WORK TASK:
No pictures should appear in the copy. Reproduce exactly the lines from the one containing "Task: Click the" through the end of the material below.

BEGIN

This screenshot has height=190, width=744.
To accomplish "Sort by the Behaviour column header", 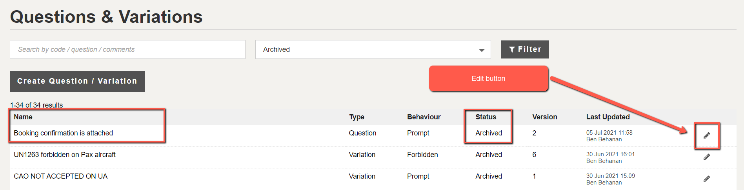I will click(x=424, y=117).
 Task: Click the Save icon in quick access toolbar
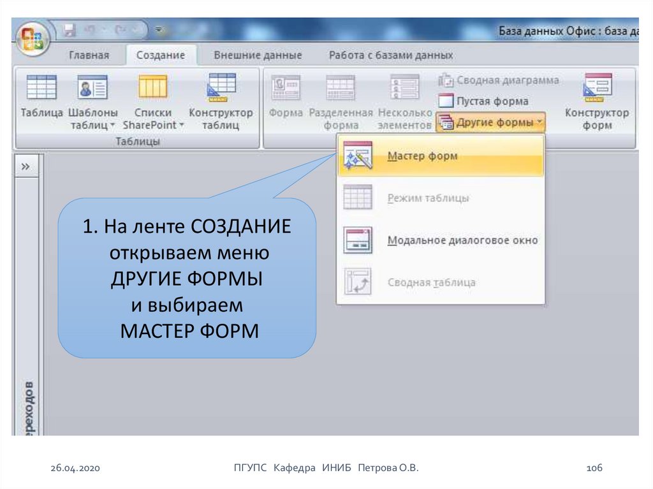pyautogui.click(x=71, y=29)
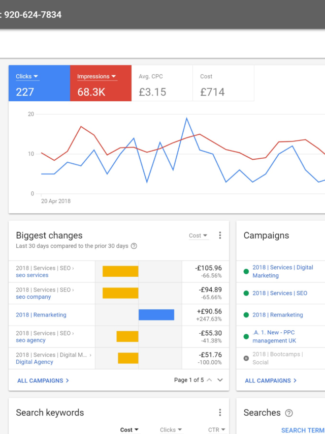Click the blue Remarketing change bar
The height and width of the screenshot is (434, 325).
[x=156, y=315]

END

SOLUTION:
 Task: Click the Save icon in quick access toolbar
pyautogui.click(x=71, y=29)
Click the blue Remarketing change bar
The height and width of the screenshot is (434, 325).
[x=156, y=315]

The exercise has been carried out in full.